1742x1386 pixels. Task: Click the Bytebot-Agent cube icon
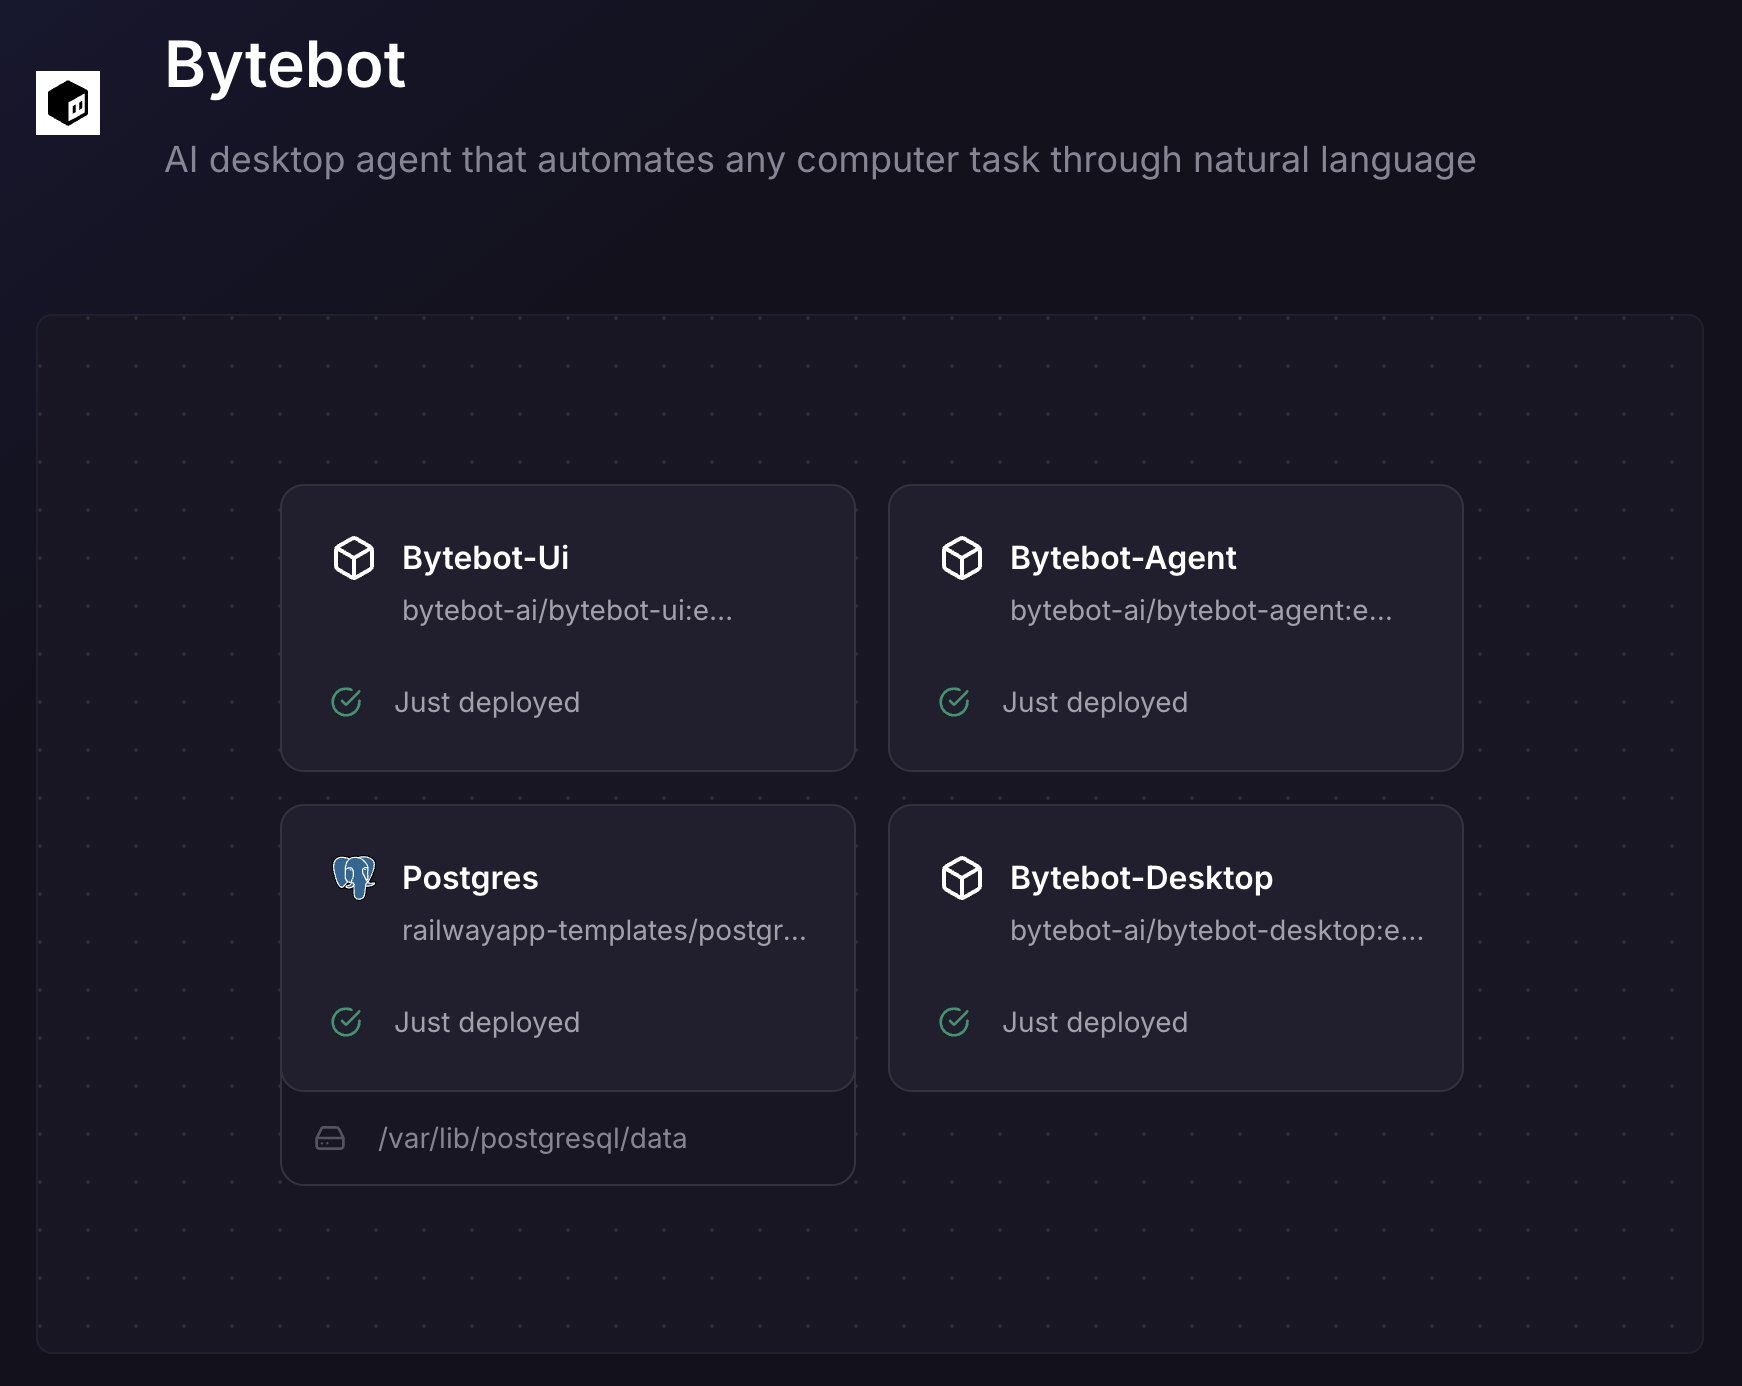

---

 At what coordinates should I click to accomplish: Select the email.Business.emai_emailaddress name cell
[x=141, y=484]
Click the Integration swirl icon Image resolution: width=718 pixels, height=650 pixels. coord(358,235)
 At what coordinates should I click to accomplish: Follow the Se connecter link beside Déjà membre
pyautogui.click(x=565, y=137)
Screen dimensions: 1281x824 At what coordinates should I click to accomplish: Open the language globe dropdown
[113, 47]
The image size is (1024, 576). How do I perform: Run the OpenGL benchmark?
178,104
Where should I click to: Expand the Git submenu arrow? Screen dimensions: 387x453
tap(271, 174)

▸ Work instructions
In the listing above, how many lines include the word "icon"? Answer with the number and nothing more.

▸ Answer section
2